▸ Instructions:
1 > In the passage on New Hampshire's early history, why did John Mason send David Thomson, Edward Hilton, and Thomas Hilton? Answer in one to three sentences.
2 > Reproduce the passage on New Hampshire's early history from "In 1631 Captain" up to and including "Durham and Stratham.", swapping "Upper Plantation" for "Lower Plantation".
3 > Proceed with the passage on New Hampshire's early history from where it stops.

▸ Passage given:
Prior to British colonization, the area which became the province was populated by bands of the Abenaki, who lived in sometimes large villages of longhouses.[2] Depending on the season they would either remain near their villages to fish, gather plants, engage in sugaring, and trade or fight with their neighbors, or head to nearby fowling and hunting grounds; later they also farmed tobacco and the"three sisters": corn, beans, and squash.[2]

Early British colonies

Prior to 1691, the "New Hampshire Colony" was the product of several English land grants dating from 1623, when it was first founded by John Mason, to 1680. For much of its colonial history it was controlled by the Massachusetts Bay Colony based in Boston.

In 1631 Captain Thomas Wiggin served as the first governor of the province of the Upper Plantation of New Hampshire, comprising modern-day Dover, Durham and Stratham.

Other settlements followed: Little Harbor, Dover, Portsmouth and Exeter. David Thomson, Edward Hilton, and Thomas Hilton were sent by John Mason, who wished to send settlers to create a fishing colony. They established the cities of Dover and Little Harbor. The settlement at Exeter was founded in 1638 by John Wheelwright, a disciple of Anne Hutchinson. These towns agreed to unite in 1639 and in 1641 agreed to join the Massachusetts Colony.

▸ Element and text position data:
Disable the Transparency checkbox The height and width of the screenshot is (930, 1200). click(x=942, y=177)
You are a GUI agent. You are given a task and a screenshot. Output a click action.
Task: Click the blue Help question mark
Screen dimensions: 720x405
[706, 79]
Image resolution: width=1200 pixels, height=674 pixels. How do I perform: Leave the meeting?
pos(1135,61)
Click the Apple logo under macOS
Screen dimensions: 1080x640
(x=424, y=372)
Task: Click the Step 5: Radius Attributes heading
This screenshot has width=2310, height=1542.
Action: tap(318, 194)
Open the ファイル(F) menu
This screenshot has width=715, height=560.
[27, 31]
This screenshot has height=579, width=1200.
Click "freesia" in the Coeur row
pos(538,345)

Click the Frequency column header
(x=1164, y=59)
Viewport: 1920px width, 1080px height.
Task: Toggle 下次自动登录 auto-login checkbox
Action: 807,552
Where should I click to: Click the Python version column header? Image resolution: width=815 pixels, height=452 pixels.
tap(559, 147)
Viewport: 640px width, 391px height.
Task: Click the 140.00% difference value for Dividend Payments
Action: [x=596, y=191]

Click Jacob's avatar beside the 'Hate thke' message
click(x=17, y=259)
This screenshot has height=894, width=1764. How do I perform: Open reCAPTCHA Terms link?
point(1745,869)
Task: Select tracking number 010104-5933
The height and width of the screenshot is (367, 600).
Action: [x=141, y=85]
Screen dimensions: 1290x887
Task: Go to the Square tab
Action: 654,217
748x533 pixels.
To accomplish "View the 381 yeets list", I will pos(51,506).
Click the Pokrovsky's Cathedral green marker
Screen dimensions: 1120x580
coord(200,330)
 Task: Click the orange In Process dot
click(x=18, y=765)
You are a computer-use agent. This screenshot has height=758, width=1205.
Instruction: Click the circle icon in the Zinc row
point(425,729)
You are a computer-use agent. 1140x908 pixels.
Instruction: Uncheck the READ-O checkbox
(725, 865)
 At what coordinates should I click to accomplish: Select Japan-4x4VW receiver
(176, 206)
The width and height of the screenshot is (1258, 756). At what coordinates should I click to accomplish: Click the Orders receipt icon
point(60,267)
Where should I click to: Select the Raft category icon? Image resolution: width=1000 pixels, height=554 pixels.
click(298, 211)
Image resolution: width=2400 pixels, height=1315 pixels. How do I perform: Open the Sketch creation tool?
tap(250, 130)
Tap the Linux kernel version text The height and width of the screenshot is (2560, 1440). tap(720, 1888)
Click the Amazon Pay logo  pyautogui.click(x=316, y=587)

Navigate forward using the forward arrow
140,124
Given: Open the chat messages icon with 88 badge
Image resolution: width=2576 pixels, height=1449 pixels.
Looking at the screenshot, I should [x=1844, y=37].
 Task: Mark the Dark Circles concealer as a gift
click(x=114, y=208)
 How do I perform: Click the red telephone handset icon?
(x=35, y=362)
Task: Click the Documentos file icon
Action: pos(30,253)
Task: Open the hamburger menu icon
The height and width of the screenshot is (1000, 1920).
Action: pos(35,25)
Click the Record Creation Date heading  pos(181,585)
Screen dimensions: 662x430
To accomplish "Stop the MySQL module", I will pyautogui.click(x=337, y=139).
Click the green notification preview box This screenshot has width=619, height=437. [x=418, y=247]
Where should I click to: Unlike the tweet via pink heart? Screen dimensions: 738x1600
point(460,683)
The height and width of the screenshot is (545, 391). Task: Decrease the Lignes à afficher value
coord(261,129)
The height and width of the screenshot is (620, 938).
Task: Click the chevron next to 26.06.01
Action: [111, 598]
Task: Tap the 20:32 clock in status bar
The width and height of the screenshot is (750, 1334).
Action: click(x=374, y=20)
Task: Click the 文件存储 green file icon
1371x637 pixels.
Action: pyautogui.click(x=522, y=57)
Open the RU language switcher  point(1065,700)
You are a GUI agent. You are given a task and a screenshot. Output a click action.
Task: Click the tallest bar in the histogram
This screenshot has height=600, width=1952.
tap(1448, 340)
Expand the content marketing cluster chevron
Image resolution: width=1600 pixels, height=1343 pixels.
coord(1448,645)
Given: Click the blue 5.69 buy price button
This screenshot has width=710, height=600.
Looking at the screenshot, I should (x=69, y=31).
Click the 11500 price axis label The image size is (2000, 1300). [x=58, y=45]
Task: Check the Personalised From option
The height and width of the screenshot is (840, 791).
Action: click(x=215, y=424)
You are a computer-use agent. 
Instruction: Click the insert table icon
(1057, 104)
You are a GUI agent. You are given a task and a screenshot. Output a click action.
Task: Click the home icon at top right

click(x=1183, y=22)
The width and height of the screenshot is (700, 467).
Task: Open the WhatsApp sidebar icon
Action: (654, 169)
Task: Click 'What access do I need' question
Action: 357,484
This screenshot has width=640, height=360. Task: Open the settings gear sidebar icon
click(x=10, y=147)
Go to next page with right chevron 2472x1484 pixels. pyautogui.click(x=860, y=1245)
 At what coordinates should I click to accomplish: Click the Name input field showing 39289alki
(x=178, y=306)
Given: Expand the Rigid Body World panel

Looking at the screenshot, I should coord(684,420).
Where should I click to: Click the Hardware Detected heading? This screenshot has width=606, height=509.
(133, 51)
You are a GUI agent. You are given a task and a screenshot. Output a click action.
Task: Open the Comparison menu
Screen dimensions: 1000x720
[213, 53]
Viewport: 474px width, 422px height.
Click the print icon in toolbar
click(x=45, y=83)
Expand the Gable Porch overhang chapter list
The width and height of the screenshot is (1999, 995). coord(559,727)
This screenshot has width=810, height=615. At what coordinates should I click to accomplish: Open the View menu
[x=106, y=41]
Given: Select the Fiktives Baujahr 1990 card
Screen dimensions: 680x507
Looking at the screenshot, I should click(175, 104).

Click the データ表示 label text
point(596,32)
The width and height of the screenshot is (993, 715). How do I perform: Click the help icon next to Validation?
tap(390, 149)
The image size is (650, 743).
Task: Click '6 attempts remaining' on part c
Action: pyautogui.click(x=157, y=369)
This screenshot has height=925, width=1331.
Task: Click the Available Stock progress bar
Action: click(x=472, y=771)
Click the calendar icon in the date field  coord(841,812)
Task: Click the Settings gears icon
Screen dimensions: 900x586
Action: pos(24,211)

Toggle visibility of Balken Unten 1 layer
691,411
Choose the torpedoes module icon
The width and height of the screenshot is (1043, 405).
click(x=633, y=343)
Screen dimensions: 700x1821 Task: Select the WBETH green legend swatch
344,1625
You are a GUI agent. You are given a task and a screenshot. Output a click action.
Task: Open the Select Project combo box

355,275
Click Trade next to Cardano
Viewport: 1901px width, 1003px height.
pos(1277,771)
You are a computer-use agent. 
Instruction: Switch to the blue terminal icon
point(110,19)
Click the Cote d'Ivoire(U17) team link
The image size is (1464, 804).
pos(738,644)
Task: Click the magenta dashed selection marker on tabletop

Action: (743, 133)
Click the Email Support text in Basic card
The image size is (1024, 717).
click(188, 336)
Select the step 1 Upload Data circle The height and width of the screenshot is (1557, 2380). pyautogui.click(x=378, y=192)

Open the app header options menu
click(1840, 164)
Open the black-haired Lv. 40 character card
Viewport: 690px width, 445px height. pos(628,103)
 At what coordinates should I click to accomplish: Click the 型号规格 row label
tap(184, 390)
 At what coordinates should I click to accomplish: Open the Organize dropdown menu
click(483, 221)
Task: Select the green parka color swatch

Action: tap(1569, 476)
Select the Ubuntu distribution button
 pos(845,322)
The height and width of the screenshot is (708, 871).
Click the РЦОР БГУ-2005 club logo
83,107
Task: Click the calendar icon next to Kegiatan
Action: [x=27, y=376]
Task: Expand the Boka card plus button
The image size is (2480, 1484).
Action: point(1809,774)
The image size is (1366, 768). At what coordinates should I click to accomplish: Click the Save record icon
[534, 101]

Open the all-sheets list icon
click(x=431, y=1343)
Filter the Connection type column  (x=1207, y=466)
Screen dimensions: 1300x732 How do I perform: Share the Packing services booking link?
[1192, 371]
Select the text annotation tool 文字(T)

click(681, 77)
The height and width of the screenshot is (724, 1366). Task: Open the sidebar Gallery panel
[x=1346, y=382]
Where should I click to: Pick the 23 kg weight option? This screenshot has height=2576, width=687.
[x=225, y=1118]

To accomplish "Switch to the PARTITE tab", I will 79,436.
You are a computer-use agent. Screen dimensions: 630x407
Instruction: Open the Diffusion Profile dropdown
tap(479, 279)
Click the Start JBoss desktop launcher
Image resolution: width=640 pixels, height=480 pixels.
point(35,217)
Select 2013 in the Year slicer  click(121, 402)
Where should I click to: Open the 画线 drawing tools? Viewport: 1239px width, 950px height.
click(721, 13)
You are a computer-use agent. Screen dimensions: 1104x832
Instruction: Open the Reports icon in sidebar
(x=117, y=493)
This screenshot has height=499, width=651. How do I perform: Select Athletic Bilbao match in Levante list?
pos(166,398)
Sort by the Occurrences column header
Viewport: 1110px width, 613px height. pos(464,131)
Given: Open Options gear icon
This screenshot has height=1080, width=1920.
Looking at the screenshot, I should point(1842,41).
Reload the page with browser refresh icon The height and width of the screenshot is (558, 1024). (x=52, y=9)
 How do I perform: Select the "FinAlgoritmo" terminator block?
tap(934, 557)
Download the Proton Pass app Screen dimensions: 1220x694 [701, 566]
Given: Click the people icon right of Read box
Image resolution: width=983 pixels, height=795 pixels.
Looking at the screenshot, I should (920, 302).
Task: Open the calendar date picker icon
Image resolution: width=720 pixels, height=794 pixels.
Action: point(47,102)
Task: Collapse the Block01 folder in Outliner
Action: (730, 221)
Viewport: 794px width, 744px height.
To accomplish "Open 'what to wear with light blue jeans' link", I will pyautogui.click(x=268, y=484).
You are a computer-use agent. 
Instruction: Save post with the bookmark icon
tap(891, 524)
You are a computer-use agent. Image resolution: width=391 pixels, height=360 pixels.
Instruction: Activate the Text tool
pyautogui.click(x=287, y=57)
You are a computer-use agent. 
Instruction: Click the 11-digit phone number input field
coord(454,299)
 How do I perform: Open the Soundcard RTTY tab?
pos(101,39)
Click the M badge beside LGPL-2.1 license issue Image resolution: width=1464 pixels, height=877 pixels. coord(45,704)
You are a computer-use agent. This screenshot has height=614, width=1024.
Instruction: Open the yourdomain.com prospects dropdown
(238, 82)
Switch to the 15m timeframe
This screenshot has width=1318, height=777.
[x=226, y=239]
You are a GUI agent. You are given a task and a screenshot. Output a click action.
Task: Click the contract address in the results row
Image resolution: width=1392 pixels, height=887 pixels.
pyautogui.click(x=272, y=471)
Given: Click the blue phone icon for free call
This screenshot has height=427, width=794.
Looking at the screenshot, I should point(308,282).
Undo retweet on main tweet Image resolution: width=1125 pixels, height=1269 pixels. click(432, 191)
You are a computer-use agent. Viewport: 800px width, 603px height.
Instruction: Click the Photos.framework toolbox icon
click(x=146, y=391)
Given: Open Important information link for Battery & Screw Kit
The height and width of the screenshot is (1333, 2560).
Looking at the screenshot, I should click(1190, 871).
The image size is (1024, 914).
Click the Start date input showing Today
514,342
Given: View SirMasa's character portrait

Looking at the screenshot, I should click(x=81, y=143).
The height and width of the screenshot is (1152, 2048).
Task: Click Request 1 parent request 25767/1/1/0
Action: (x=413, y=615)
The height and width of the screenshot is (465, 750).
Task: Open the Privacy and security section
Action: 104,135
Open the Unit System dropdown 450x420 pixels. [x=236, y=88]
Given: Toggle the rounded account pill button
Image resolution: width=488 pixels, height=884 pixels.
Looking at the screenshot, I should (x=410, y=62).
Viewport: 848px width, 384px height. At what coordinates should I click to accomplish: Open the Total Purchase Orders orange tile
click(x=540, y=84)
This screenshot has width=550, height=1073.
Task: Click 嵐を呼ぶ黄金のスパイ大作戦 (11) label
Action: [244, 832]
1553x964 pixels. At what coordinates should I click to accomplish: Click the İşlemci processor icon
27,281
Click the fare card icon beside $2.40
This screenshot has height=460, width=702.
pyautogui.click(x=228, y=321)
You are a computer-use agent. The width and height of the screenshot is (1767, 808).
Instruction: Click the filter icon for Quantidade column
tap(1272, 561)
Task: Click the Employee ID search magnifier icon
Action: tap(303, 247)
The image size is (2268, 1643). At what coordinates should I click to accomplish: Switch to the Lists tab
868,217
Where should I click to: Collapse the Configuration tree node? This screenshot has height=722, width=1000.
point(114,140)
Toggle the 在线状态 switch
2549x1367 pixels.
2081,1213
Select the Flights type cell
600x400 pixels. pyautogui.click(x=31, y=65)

▸ Written answers:
1 > John Mason sent them because he wanted to send settlers to create a fishing colony.

2 >
In 1631 Captain Thomas Wiggin served as the first governor of the province of the Lower Plantation of New Hampshire, comprising modern-day Dover, Durham and Stratham.

3 >
On January 1, 1680, New Hampshire was separated from the Massachusetts Colony, becoming a colony with a separate government. It was reunited with Massachusetts in 1688, and separated out one last time in 1691, at which point it became the Province of New Hampshire.

References

Specific references:

  1. ^ "State Facts". New Hampshire Division of Travel and Tourism Development. http://www.visitnh.gov/about-new-hampshire/state-facts.aspx. Retrieved 2008-08-18.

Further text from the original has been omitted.